▶ _FRAGMENTO DEL TEXTO_:
————

Un paseo por la sombra

Doris Lessing

Fragmento

DENBIGH ROAD W11

DENBIGH ROAD

W11

Desde lo alto de aquel barco inmenso alcé a mi hijo y le dije: «¿Ves? Esto es Londres». El Dockland: ensenadas y canales fangosos, vigas y portones de madera medio podrida, grúas, remolques, barcos grandes y pequeños. El niño debía de pensar que aquellos barcos, las grúas y el agua eran Ciudad del Cabo, que ahora se llamaba Londres. Por lo que a mí respecta, el auténtico Londres estaba aún por llegar, igual que el inicio de mi vida verdadera, que habría tenido lugar años atrás si la guerra no me hubiera impedido venir a Londres. Borrón y cuenta nueva, otra página, todo estaba por ocurrir aún.

————

▶ _INSTRUCCIONES_:
Transcribe completo el fragmento de «Un paseo por la sombra», sin cambiar nada. Los datos siguientes proceden de otra fuente.

▶ _DATOS PROPORCIONADOS_:
————

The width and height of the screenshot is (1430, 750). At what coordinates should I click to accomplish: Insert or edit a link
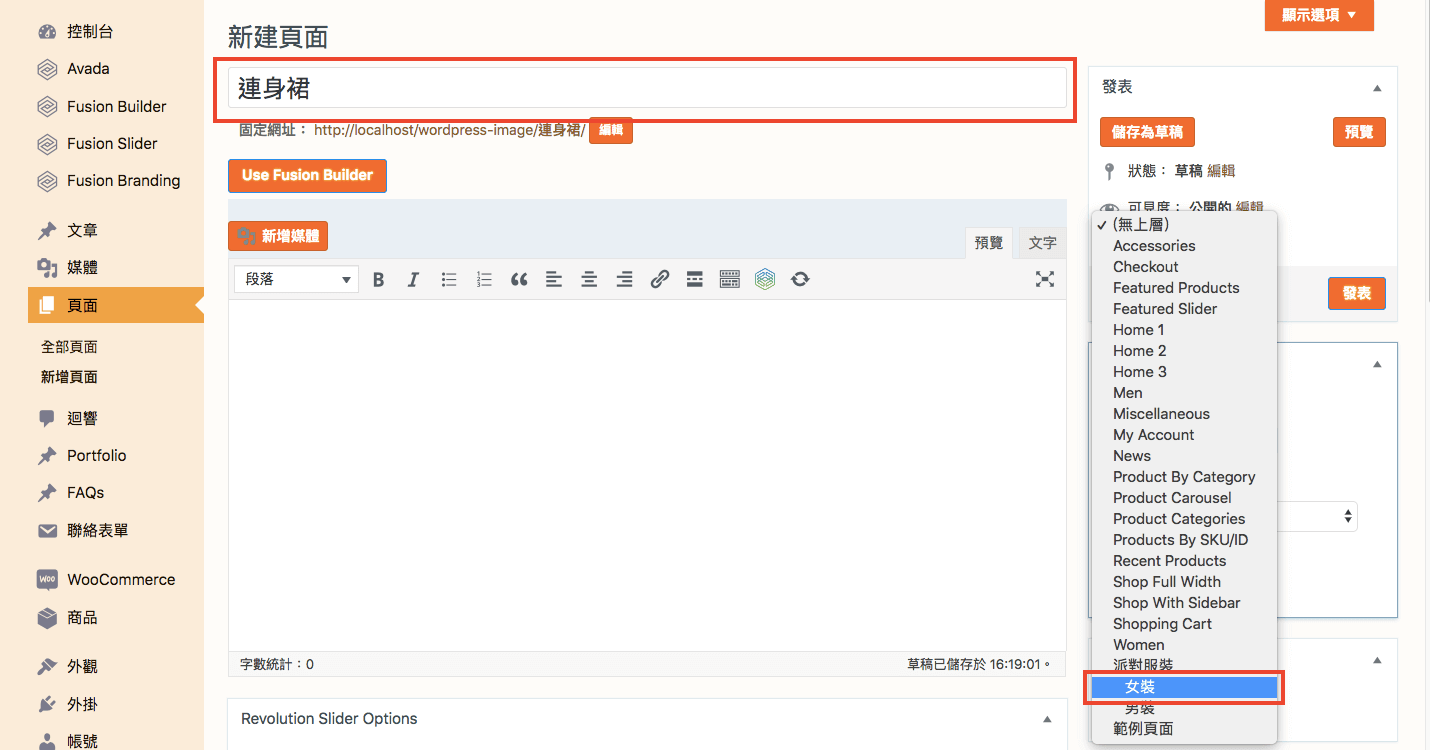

————

▶ _RESPUESTA_:
Un paseo por la sombra

Doris Lessing

Fragmento

DENBIGH ROAD W11

DENBIGH ROAD

W11

Desde lo alto de aquel barco inmenso alcé a mi hijo y le dije: «¿Ves? Esto es Londres». El Dockland: ensenadas y canales fangosos, vigas y portones de madera medio podrida, grúas, remolques, barcos grandes y pequeños. El niño debía de pensar que aquellos barcos, las grúas y el agua eran Ciudad del Cabo, que ahora se llamaba Londres. Por lo que a mí respecta, el auténtico Londres estaba aún por llegar, igual que el inicio de mi vida verdadera, que habría tenido lugar años atrás si la guerra no me hubiera impedido venir a Londres. Borrón y cuenta nueva, otra página, todo estaba por ocurrir aún.